Ich will hier einmal Dankeschön sagen an diejenigen, die das vor Ort machen. Zum einen bedanke ich mich bei den Kommunen, die sich beteiligen und gesagt haben, sowohl Geld zu beantragen als auch eigenes Geld hierfür aufzuwenden, obwohl die kommunale Haushaltslage überall sehr schwierig ist. Andererseits möchte ich mich bei denen in der Zivilgesellschaft bedanken, die konkret vor Ort diese Arbeit umsetzen.
(Beifall von den GRÜNEN – Vereinzelt Beifall von der SPD)
Klar ist, und das ist meines Erachtens auch heute Morgen in der Debatte zum Antisemitismus sehr deutlich geworden, dass die Arbeit gegen Rechtsextremismus, gegen Rassismus eine Daueraufgabe demokratischer Gesellschaften ist und nachhaltig gestaltet werden muss.

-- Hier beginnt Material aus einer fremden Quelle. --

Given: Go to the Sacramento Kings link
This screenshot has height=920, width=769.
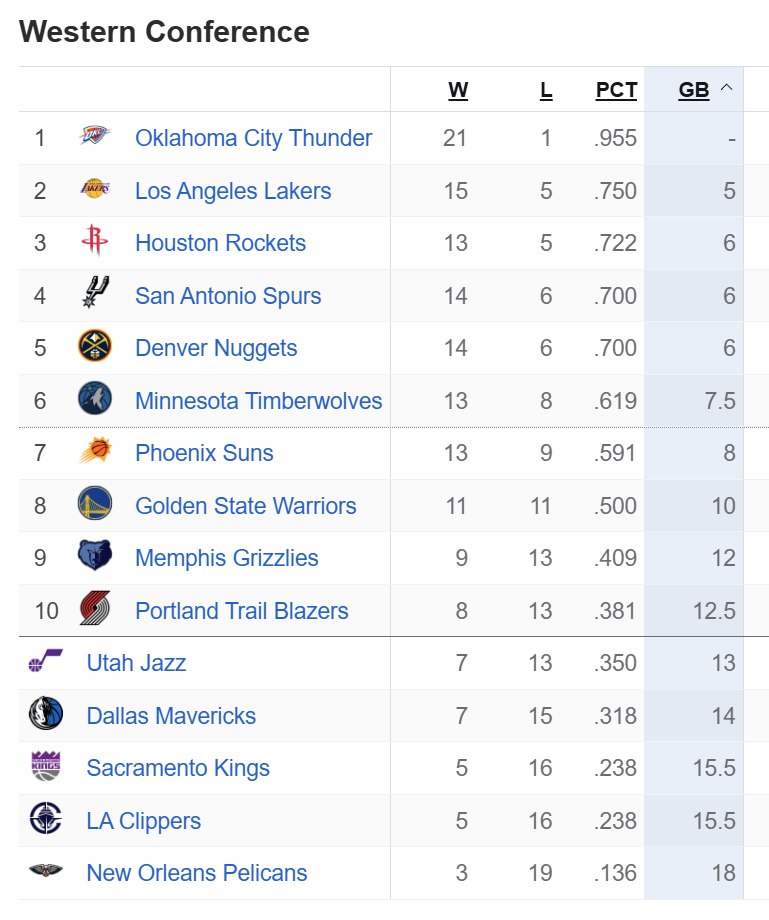Looking at the screenshot, I should tap(178, 768).
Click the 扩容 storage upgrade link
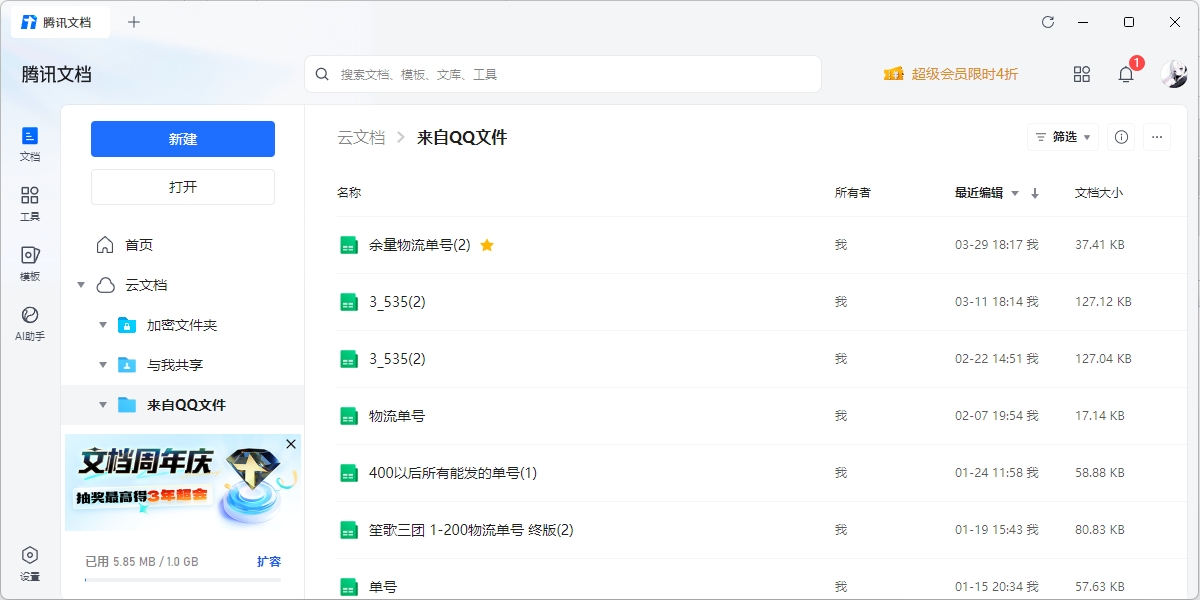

Allerdings läuft das kommunale Förderprogramm „NRWeltoffen“, das Programm, aus dem die Kommunen gefördert werden, Ende dieses Jahres aus. Und das integrierte Handlungskonzept, das wir geschaffen haben, läuft Ende des nächsten Jahres aus. Deshalb brauchen wir so dringend die konkrete Aussage der Landesregierung darüber, ob sie denn diese Förderprogramme fortführen will. Es geht meiner Meinung nach nicht nur um die Fortführung, sondern es geht auch darum, dass die Kommunen, die bisher nicht daran teilnehmen – es sind bisher, wie gesagt, 25; da ist also noch Luft nach oben –, die Möglichkeit bekommen, sich zu bewerben, sodass das Programm landesweit ausgeweitet wird.
Gerade die Menschen, die haupt- und ehrenamtlich die Arbeit machen, brauchen eine Perspektive für ihre Arbeit und müssen wissen, ob es denn eigentlich danach weitergeht. Die Landesregierung hat gesagt, dass sie gerade dieses kommunale Förderprogramm evaluiert und danach entscheidet. Es läuft aber in einem halben Jahr aus. Ich finde, die Zeit ist zu kurz, um im Herbst eine Entscheidung zu treffen. Die Entscheidung brauchen wir jetzt. Wir brauchen jetzt die Zusage an die Kommunen, an die Projektträger, ob es weitergeht oder nicht. Das ist gerade unter dem Eindruck der aktuellen Stimmungsmache im Land, wenn ich an die Debatte denke, die wir heute Morgen zum Thema „Antisemitismus“ geführt haben und an die wir hier anknüpfen können, wichtig. Gerade unter dem Eindruck der derzeitigen Situation, ist es mehr als dringend geboten, dass die wichtige Arbeit gegen Rassismus und Rechtsextremismus fortgesetzt wird.